Recenzja gry 16 lipca 2015, 13:58

Recenzja gry F1 2015 - nowe pomysły, nienajlepsze wykonanie

Codemasters zaczyna wydawać swój cykl o Formule 1 podobnie jak EA Sports – co roku i umieszczając nawet twarze kluczowych zawodników na okładce. Tegoroczna odsłona, robiona na nowym silniku, miała przynieść zupełnie nową jakość. Czy tak się stało?

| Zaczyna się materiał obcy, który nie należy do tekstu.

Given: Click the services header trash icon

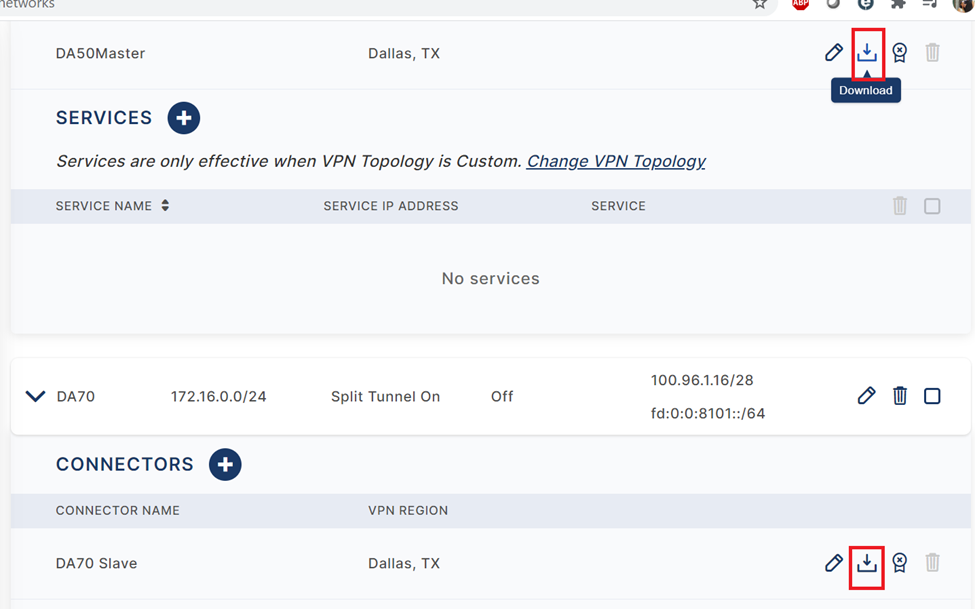Looking at the screenshot, I should pos(900,206).
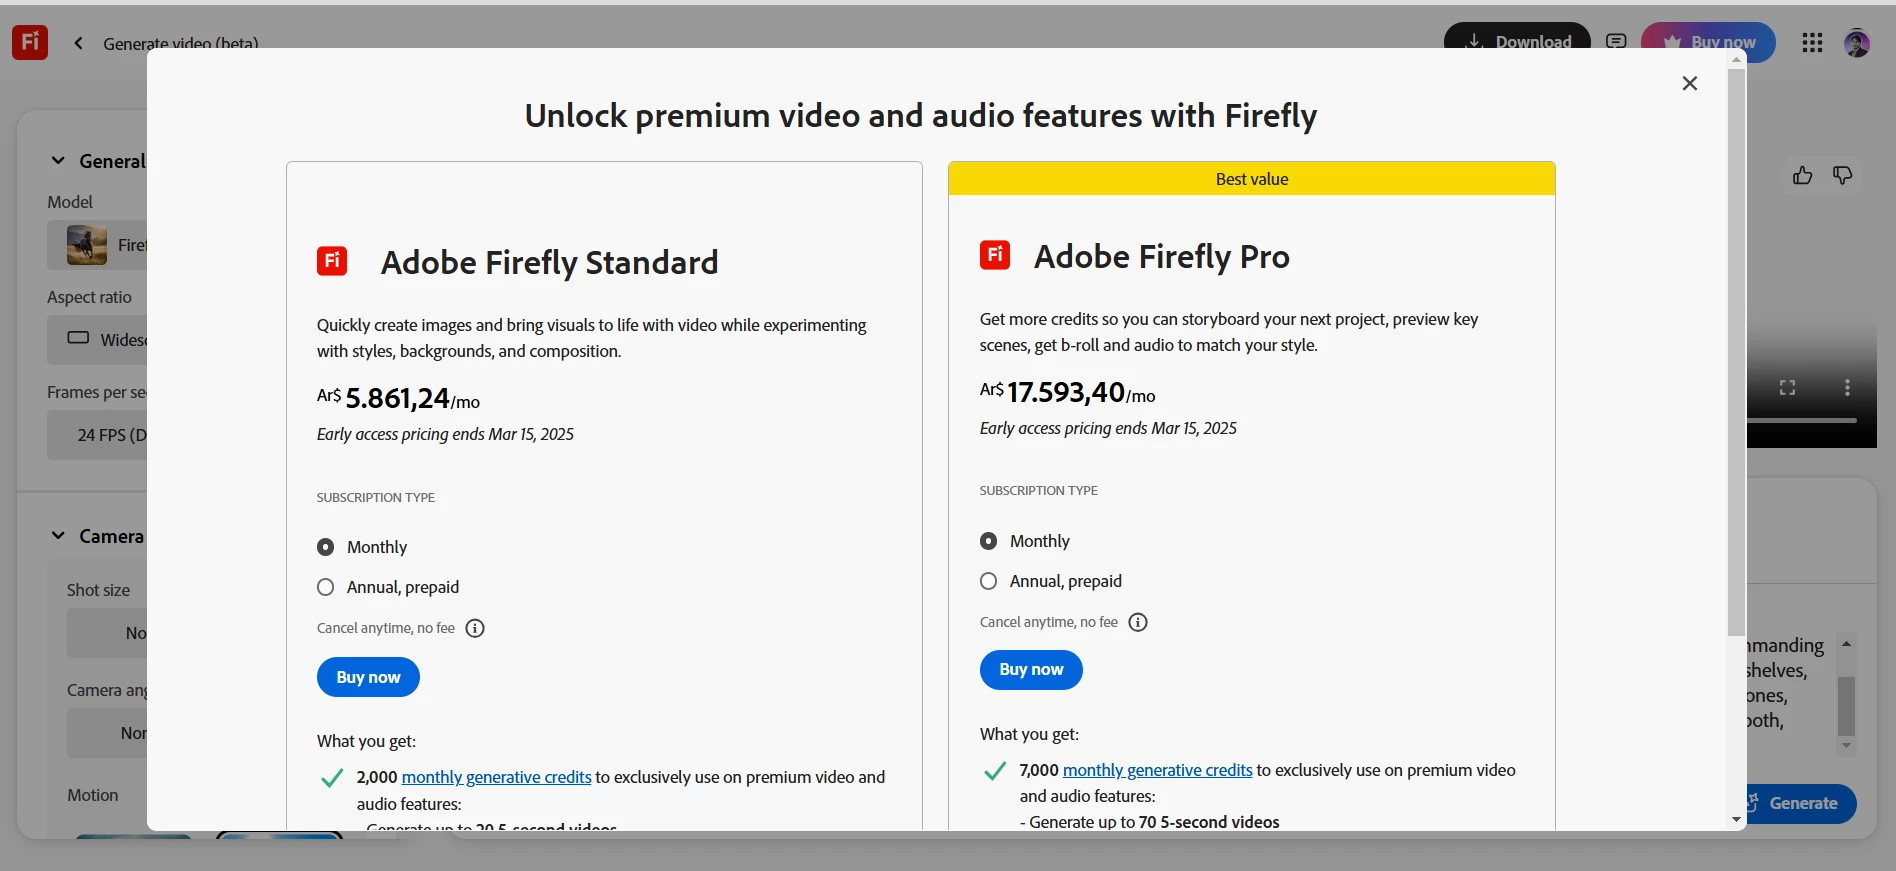Open the comments speech bubble icon
The width and height of the screenshot is (1896, 871).
click(1616, 42)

Recenzja powstała na bazie wersji PC.

PLUSY:
  1. klimat wyścigów Formuły 1;
  2. gra z aktualnym sezonem już w lipcu;
  3. satysfakcjonujący model jazdy z niezłą fizyką;
  4. brak kariery (dla niektórych).
MINUSY:
  1. brak kariery (dla całej reszty);
  2. usunięcie wszelkich dodatkowych trybów rozgrywki;
  3. dziwny filtr graficzny;
  4. nadal te same błędy techniczne i niedociągnięcia;
  5. słabo działający multiplayer;
  6. liczne kłopoty z wersją PC.

Formuła 1 uznawana jest za królową sportów motorowych i ma miliony fanów, ale w świecie wirtualnej rozrywki gry o niej nie cieszą się już aż takim uznaniem wśród miłośników ścigałek Wąska tematyka sprawia, że nie znajdziemy tu mnóstwa samochodów do wyboru, wymyślnych, malowniczych tras, tuningu, personalizacji wozów czy fabuły. Wszystko jest z góry wiadome – od doskonale znanych torów po listę zespołów z aktualnymi na dany rok reklamami sponsorów i kolejnością wyścigów. Sprawia to, że po kolejne odsłony gry sięgają zwykle albo ci młodsi maniacy prędkości, albo najwięksi fani Formuły 1 – prawdziwi kibice, którzy z napięciem wyczekują każdego weekendu F1 i znają na pamięć punktację kierowców i konstruktorów.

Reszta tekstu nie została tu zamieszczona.